Given model vectors in this format and the start and end positions of the region, the following subroutine will generate vectors representing every possible combination of vectors from the gene models.

```sub get_vectors_by_region
{
my(\$gene_models, \$region_start, \$region_end) = @_;

# Determine how many vectors are required to represent this region
my \$num_combinations = 1;
my \$transcript_models = {};
while(my(\$gene_id, \$gene_model) = each(%\$gene_models))
{
my \$num_transcripts =()= keys(%\$gene_model);
\$num_combinations *= \$num_transcripts;
}

# Generate the vectors
my \$region_vectors = {};
for(my \$v = 0; \$v < \$num_combinations; \$v++)
{
# Generate the next combination of transcripts
my \$current_combination = {};
while(my(\$gene_id, \$gene_model) = each(%\$gene_models))
{
my @vector_ids = keys(%\$gene_model);
my \$M = scalar(@vector_ids);
my \$transcript_id = \$vector_ids[\$v % \$M];
\$current_combination->{\$transcript_id} = \$gene_model->{\$transcript_id};
}

# Place the transcript vectors appropriately in the region vector
my \$region_length = (\$region_end - \$region_start + 1);
my \$region_vector = "G"x\$region_length;
while(my(\$transcript_id, \$transcript_model) = each(%\$current_combination))
{
my \$subvector = \$transcript_model->{vector};
my \$front_trim = (\$region_start - \$transcript_model->{start});
if(\$front_trim > 0)
{
\$subvector = substr(\$subvector, \$front_trim);
}
my \$end_trim = (\$region_end - \$transcript_model->{end});
if(\$end_trim < 0)
{
\$subvector = substr(\$subvector, 0, \$end_trim);
}
my \$subvector_start = \$transcript_model->{start} - \$region_start;
\$subvector_start = 0 if(\$subvector_start < 1);
substr(\$region_vector, \$subvector_start, length(\$subvector)) = \$subvector;
}
my \$region_vector_id = join(":", keys(%\$current_combination));
\$region_vectors->{\$region_vector_id} = \$region_vector;
}

# Congrats, here are the vectors required to represent all combinations of splice
# variants in the region.
return \$region_vectors;
}
```

For the example above, this algorithm would return the following vectors.

```\$region_vectors =
{
'gene_1_transcript_1:gene_2_transcript_1' => 'FFFCCCIIICCCIIICCCTTTGGGGGGGGCCCIIICCCCTTT',
'gene_1_transcript_1:gene_2_transcript_2' => 'FFFCCCIIICCCIIICCCTTTGGGGGGGGCCCCCCCCCCTTT',
'gene_1_transcript_2:gene_2_transcript_1' => 'GGGCCCIIICCCIIICCCTTTGGGGGGGGCCCIIICCCCTTT',
'gene_1_transcript_2:gene_2_transcript_2' => 'GGGCCCIIICCCIIICCCTTTGGGGGGGGCCCCCCCCCCTTT',
'gene_1_transcript_3:gene_2_transcript_1' => 'FFFCCCCCCCCCIIICCCTTTGGGGGGGGCCCIIICCCCTTT',
'gene_1_transcript_3:gene_2_transcript_2' => 'FFFCCCCCCCCCIIICCCTTTGGGGGGGGCCCCCCCCCCTTT',
};
```

Here is source code for the entire test case if you want to run it yourself.

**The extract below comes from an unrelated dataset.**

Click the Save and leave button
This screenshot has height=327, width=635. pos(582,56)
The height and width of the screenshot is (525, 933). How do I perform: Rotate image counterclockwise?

Of course, I wasn’t smart enough to come up with this all by myself. This solution is adapted from the non-recursive solution posted by polygenelubricants in this StackOverflow thread. My Perl code is a bit more hairy than the Java code he provides, but then again the problem is a bit more hairy with associative arrays than it is with simple character arrays!